The charges relate to 40 false claims for mortgage interest on Morley’s home in Winterton, near Scunthorpe, between 2004 and 2007. He pocketed £30,428 in claims on a “phantom” mortgage and by inflating the amount he previously paid.

The amount he pocketed eclipses that wrongly claimed by other parliamentarians – David Chaytor, Jim Devine and ex-Barnsley Central MP Eric Illsley – who have already been jailed for fiddling their expenses

James Sturman QC, for the defence, told Mr Justice Saunders that his client accepted a jail sentence was likely but urged the judge to consider his “lifetime of public service”. Referring to a jail term, he added: “We know it is not a question of if but how long.”

A former teacher and Hull councillor, he became MP for Scunthorpe in 1987. In Opposition, he was spokesman on rural affairs and animal welfare. In Government, he served as Environment Minister from 2003 to 2006.

In an interview shortly after being charged, Morley said: “I want to stress I totally reject I have done anything wrong and look forward to being able to make my case in detail.”

He added that his defence would be “robust” and insisted: “Resigning now would be an admission of guilt and I am entitled to be considered innocent until proven guilty.”

Outside court yesterday, he said “any comments I might make” will be at the next hearing.

Emma Boon, campaign director at the TaxPayers’ Alliance, said: “Thanks to Morley taking so long to make an admission of guilt, taxpayers have had to suffer the insult not only of him stealing from them, but then lying about it and dragging out an expensive prosecution.”

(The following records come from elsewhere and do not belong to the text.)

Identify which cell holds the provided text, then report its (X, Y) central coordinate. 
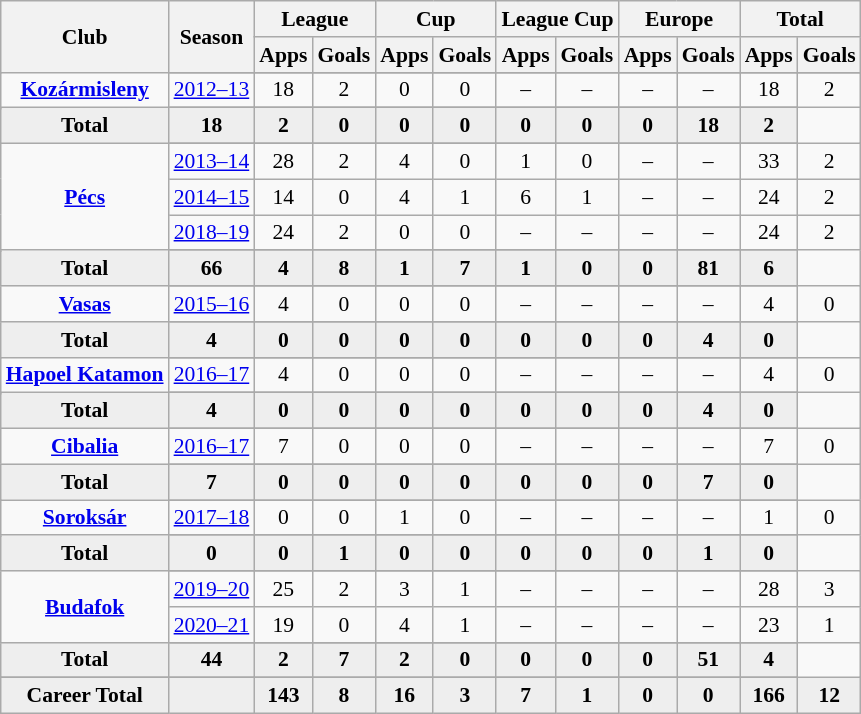
33 (769, 162)
2020–21 (212, 625)
2012–13 (212, 90)
16 (404, 696)
Career Total (85, 696)
44 (212, 660)
Europe (680, 19)
Soroksár (85, 518)
143 (283, 696)
League (314, 19)
2014–15 (212, 197)
51 (708, 660)
2013–14 (212, 162)
Vasas (85, 304)
Pécs (85, 198)
Hapoel Katamon (85, 375)
2018–19 (212, 233)
2017–18 (212, 518)
25 (283, 589)
2015–16 (212, 304)
166 (769, 696)
81 (708, 269)
Kozármisleny (85, 90)
League Cup (557, 19)
Season (212, 36)
Budafok (85, 606)
Club (85, 36)
23 (769, 625)
Cup (436, 19)
12 (830, 696)
2019–20 (212, 589)
Cibalia (85, 447)
19 (283, 625)
66 (212, 269)
14 (283, 197)
Search for the cell housing the specified text and yield its (X, Y) center coordinate. 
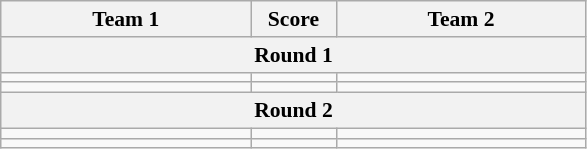
Round 1 (294, 55)
Team 1 (126, 19)
Round 2 (294, 111)
Score (294, 19)
Team 2 (461, 19)
Determine the [X, Y] coordinate at the center of the cell enclosing the given text.  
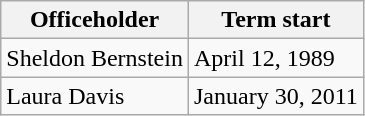
January 30, 2011 [276, 96]
Sheldon Bernstein [95, 58]
Laura Davis [95, 96]
Term start [276, 20]
Officeholder [95, 20]
April 12, 1989 [276, 58]
Determine the (x, y) coordinate at the center of the cell enclosing the given text.  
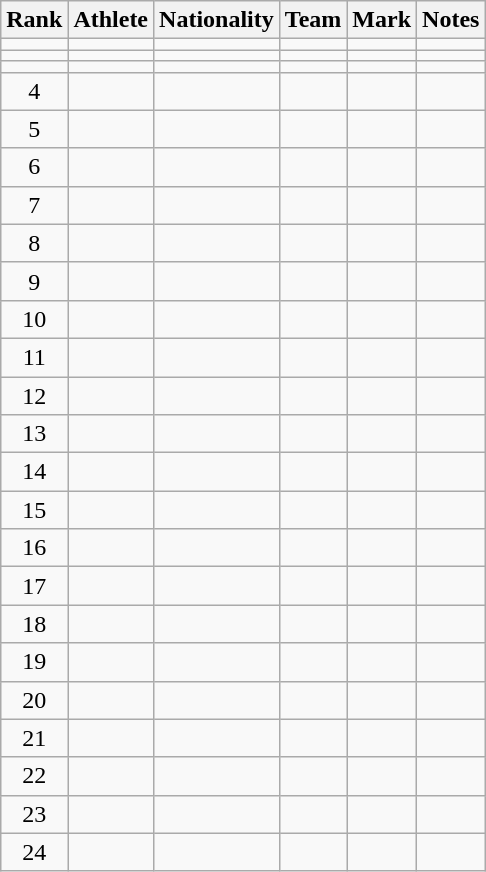
Nationality (217, 20)
Notes (451, 20)
17 (34, 586)
20 (34, 700)
14 (34, 472)
8 (34, 243)
5 (34, 129)
15 (34, 510)
22 (34, 776)
16 (34, 548)
6 (34, 167)
24 (34, 852)
Mark (382, 20)
10 (34, 319)
23 (34, 814)
7 (34, 205)
13 (34, 434)
19 (34, 662)
11 (34, 357)
Rank (34, 20)
4 (34, 91)
Athlete (111, 20)
9 (34, 281)
Team (313, 20)
21 (34, 738)
18 (34, 624)
12 (34, 395)
Provide the [x, y] coordinate of the cell's center where the given text is located.  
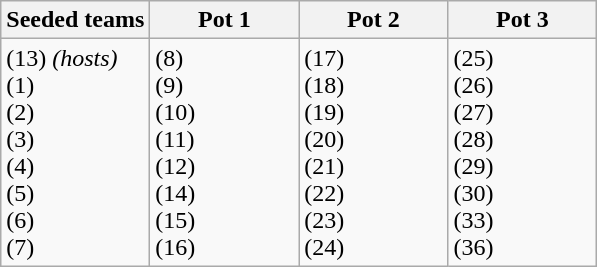
(13) (hosts) (1) (2) (3) (4) (5) (6) (7) [76, 152]
(8) (9) (10) (11) (12) (14) (15) (16) [224, 152]
Pot 3 [522, 20]
Pot 2 [374, 20]
Seeded teams [76, 20]
(25) (26) (27) (28) (29) (30) (33) (36) [522, 152]
Pot 1 [224, 20]
(17) (18) (19) (20) (21) (22) (23) (24) [374, 152]
Search for the cell housing the specified text and yield its (x, y) center coordinate. 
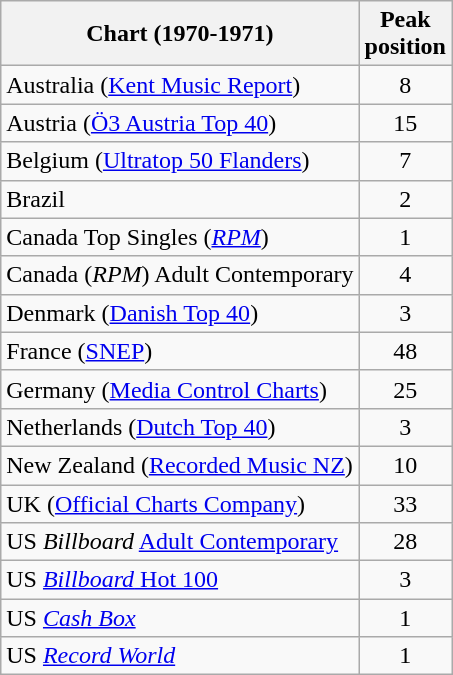
15 (405, 123)
Germany (Media Control Charts) (180, 389)
France (SNEP) (180, 351)
7 (405, 161)
New Zealand (Recorded Music NZ) (180, 465)
Canada Top Singles (RPM) (180, 237)
33 (405, 503)
US Record World (180, 656)
Austria (Ö3 Austria Top 40) (180, 123)
4 (405, 275)
Chart (1970-1971) (180, 34)
Belgium (Ultratop 50 Flanders) (180, 161)
25 (405, 389)
UK (Official Charts Company) (180, 503)
Brazil (180, 199)
Netherlands (Dutch Top 40) (180, 427)
Australia (Kent Music Report) (180, 85)
Denmark (Danish Top 40) (180, 313)
US Cash Box (180, 618)
Canada (RPM) Adult Contemporary (180, 275)
28 (405, 542)
10 (405, 465)
Peakposition (405, 34)
US Billboard Hot 100 (180, 580)
US Billboard Adult Contemporary (180, 542)
8 (405, 85)
2 (405, 199)
48 (405, 351)
Provide the (X, Y) coordinate of the cell's center where the given text is located.  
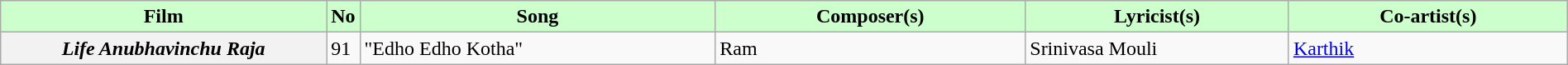
Srinivasa Mouli (1158, 48)
Song (538, 17)
"Edho Edho Kotha" (538, 48)
Ram (870, 48)
Lyricist(s) (1158, 17)
Film (164, 17)
91 (343, 48)
No (343, 17)
Life Anubhavinchu Raja (164, 48)
Composer(s) (870, 17)
Karthik (1427, 48)
Co-artist(s) (1427, 17)
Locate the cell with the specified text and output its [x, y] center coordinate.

She added: “This guilty plea is one more small step towards Parliament regaining public trust.”

Morley, wearing a dark blue suit and striped tie, spoke in court only to confirm his name and enter two guilty pleas. The brief hearing was adjourned for pre-sentence reports to be submitted by May 12.

Jim Devine, the first MP to stand trial over expenses, was jailed last month for 16 months for offences totalling £8,385.

Two other former Labour members, David Chaytor, who lived in Todmorden, and Eric Illsley, were jailed after pleading guilty to falsely claiming £22,000 and £14,500 respectively.

Former Tory peer Lord Taylor of Warwick awaits sentencing after being convicted of falsely claiming more than £11,000.